As I recall, C# supports this in a completely sensible way by distinguishing a[i,j] and a[i][j]. If I understand right, in C, a[i][j] means what C# would spell a[i,j], which does seem rather surprising and inconsistent


Replies

mananaysiempretoday at 8:04 AM

Not quite. As GP mentions, a[i][j] might mean either, depending on what the type of a is:

(a) If the type of a is “array of length N of pointer to (say) char” (declaration: char *a[N]), then a[i][j] means the jth char in the contiguous block pointed to by the ith pointer. In C#, this is what you get with an array of arrays.

(b) If the type of a is “array of length N of array of length M of char” (declaration: char a[N][M] — sic!), then a[i][j] means the jth element of the ith element, aka the (i*M+j)th char in the single contiguous memory block. In C#, this is what you get with a two-dimensional array.

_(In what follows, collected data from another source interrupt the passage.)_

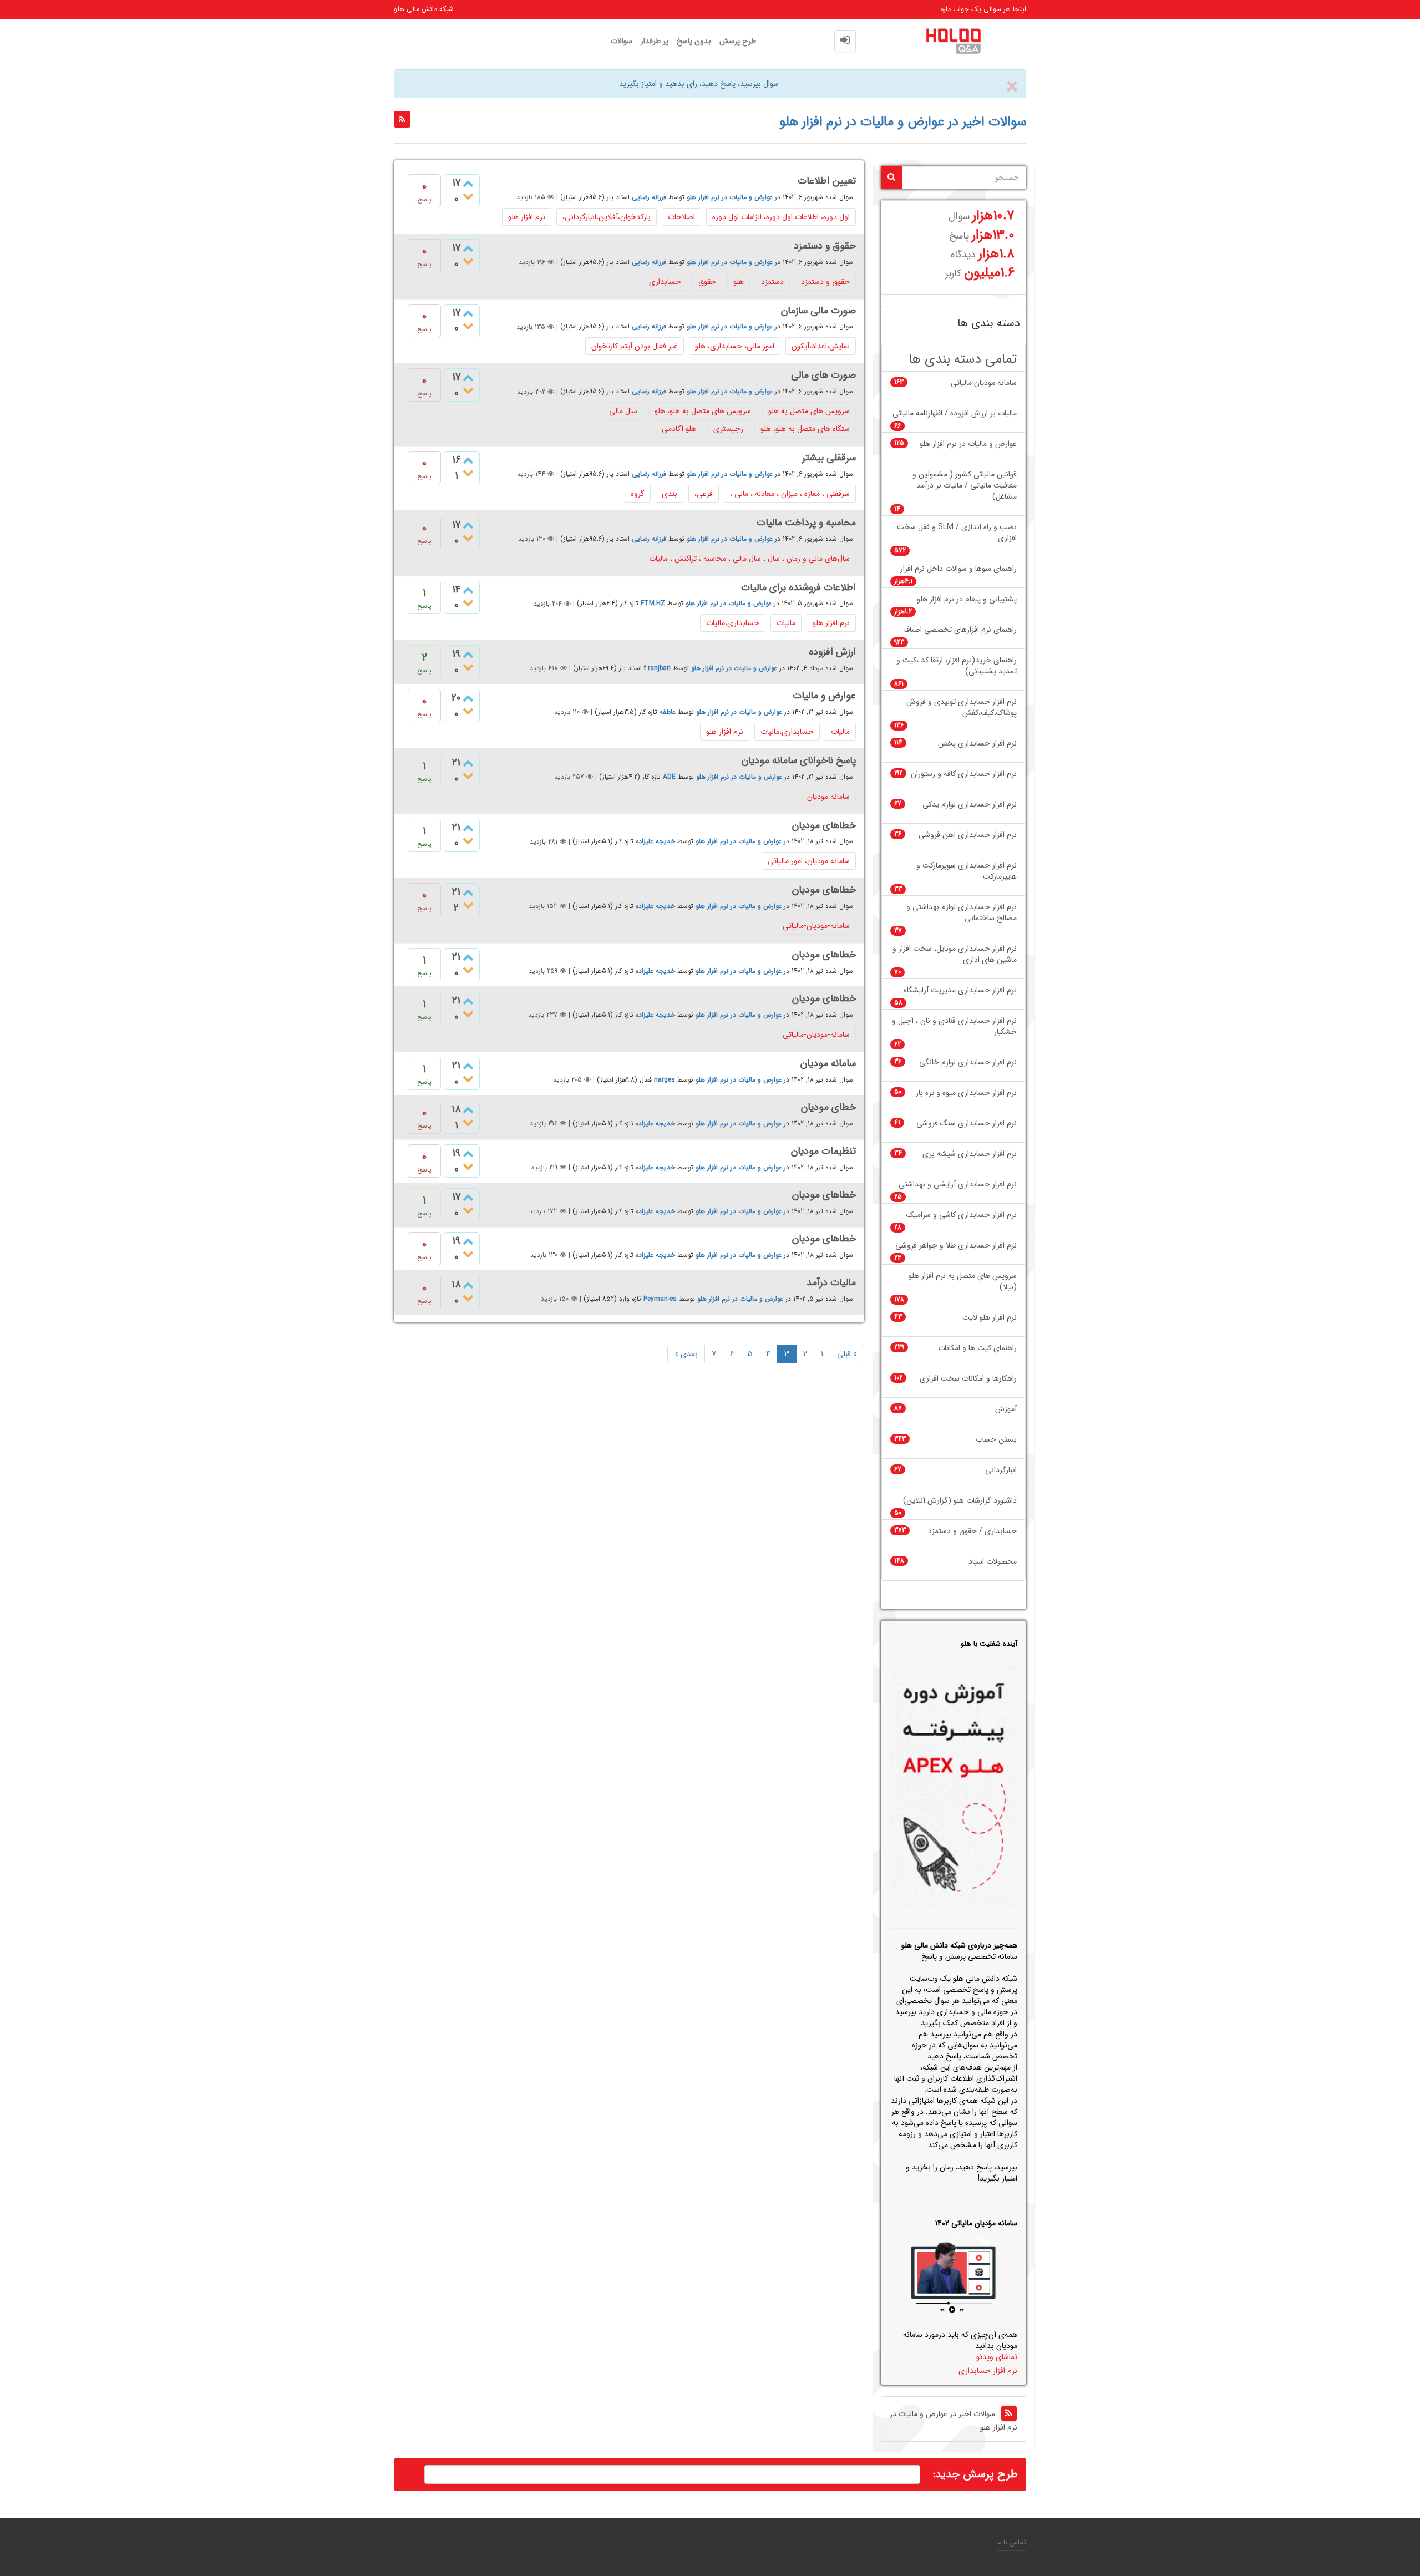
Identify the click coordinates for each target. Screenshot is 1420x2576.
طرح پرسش (737, 41)
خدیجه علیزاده (655, 841)
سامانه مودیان (828, 796)
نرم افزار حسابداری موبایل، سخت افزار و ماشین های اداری (954, 954)
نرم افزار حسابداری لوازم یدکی (969, 804)
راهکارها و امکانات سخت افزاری (968, 1379)
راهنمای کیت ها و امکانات (977, 1348)
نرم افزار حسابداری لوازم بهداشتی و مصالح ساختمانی (961, 912)
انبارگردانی (1001, 1470)
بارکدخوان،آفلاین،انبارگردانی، (606, 217)
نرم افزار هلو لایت (989, 1318)
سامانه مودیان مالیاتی (984, 383)
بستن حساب (996, 1440)
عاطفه (668, 712)
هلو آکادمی (679, 429)
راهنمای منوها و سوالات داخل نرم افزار (958, 569)
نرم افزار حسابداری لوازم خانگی (968, 1062)
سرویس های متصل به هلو (809, 411)
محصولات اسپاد (992, 1562)
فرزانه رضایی (649, 197)
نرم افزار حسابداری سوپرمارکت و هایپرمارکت (966, 871)
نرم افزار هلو (526, 217)
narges (664, 1079)
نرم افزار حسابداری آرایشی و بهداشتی (958, 1184)
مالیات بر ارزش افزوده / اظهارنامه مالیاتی (954, 413)
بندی (669, 494)
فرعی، (703, 494)
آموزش (1006, 1409)
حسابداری (665, 282)
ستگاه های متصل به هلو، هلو (805, 429)
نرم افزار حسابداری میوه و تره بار (966, 1093)
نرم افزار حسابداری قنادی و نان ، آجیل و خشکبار (954, 1026)
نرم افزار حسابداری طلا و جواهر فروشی (956, 1245)
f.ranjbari (657, 668)
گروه (638, 494)
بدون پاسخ (694, 41)
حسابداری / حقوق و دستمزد (972, 1531)
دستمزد (772, 282)
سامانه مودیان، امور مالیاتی (809, 861)
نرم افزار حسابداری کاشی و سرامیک (961, 1215)
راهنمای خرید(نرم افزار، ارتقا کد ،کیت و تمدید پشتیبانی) (956, 666)
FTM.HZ (653, 604)
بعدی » (686, 1354)
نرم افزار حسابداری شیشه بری (969, 1154)
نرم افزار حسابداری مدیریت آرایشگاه (960, 990)
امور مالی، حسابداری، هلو (734, 346)
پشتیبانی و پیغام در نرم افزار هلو (967, 599)
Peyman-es (660, 1299)
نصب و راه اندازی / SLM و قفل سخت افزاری (957, 532)
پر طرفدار (654, 41)
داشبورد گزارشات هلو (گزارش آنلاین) (960, 1501)
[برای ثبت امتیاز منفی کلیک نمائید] (468, 197)
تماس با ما (1011, 2542)
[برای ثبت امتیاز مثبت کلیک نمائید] (468, 592)
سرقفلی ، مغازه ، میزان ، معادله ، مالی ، (790, 494)
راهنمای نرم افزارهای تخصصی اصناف (960, 630)
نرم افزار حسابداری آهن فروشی (968, 835)
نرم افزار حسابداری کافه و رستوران (964, 774)
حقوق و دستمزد (825, 282)
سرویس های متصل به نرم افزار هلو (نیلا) (963, 1281)
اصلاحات (681, 217)
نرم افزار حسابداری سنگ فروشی (966, 1123)
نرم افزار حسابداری (987, 2371)
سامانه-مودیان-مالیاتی (816, 926)
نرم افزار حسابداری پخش (977, 743)
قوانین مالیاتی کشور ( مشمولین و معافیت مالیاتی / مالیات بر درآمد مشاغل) (964, 486)
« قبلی (847, 1354)
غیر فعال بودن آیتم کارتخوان (634, 346)
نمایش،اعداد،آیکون (821, 346)
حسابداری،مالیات (732, 623)
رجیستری (728, 429)
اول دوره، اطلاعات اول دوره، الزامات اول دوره (781, 217)
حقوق (707, 282)
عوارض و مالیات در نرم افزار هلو (730, 197)
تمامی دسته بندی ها (963, 359)
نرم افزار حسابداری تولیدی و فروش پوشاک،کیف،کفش (961, 707)
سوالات (621, 41)
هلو (738, 282)
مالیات (786, 623)
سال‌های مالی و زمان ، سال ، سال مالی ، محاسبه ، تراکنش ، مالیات (749, 558)
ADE (669, 777)
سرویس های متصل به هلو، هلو (703, 411)
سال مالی (623, 411)
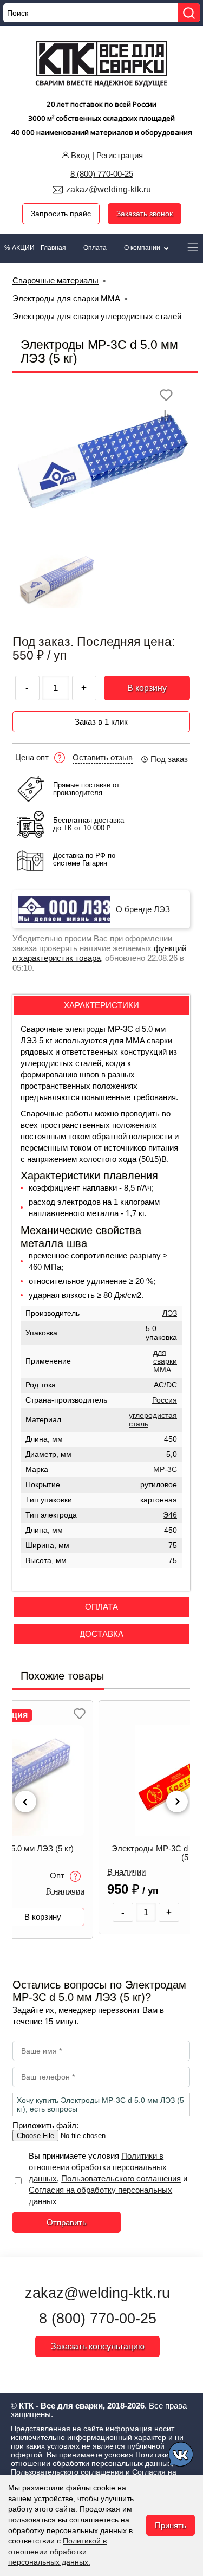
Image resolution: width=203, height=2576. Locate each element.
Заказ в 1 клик (101, 721)
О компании (143, 247)
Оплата (95, 247)
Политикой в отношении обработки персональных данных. (57, 2551)
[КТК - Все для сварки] (101, 65)
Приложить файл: (45, 2125)
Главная (53, 247)
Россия (164, 1400)
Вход (80, 155)
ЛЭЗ (169, 1313)
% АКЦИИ (19, 247)
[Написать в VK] (182, 2456)
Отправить (67, 2222)
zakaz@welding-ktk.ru (108, 189)
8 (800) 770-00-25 (101, 173)
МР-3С (165, 1469)
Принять (170, 2525)
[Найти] (189, 12)
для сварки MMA (165, 1361)
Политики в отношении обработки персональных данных (98, 2167)
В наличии (65, 1891)
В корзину (147, 688)
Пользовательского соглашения (121, 2178)
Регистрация (119, 155)
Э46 (170, 1515)
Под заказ (169, 759)
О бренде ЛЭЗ (143, 909)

The way this happens is a bit subtle:

(a) The value a, of type “array of size N of pointer to char”, first decays into “pointer to pointer to char”, then a[i] retrieves the ith “pointer to char” starting from it as a base, then in turn a[i][j] retrieves the jth “char” starting from that as a base.

(b) The value a, of type “array of length N of array of length M of char”, first decays into “pointer to array of length M of char” (sic!), then a[i] retrieves the ith “array of length M of char” starting from it as a base, which then decays into “pointer to char”, then a[i][j] retrieves the jth “char” starting from that as a base.

NB: There are no implicit references here, unlike in C#; in part (b), a is an N*M-byte chunk of memory and a[i] is an M-byte piece of it.

simionestoday at 8:04 AM

In C, a[i][j] can mean either a[i,j] or a[i][j], depending on the type of a.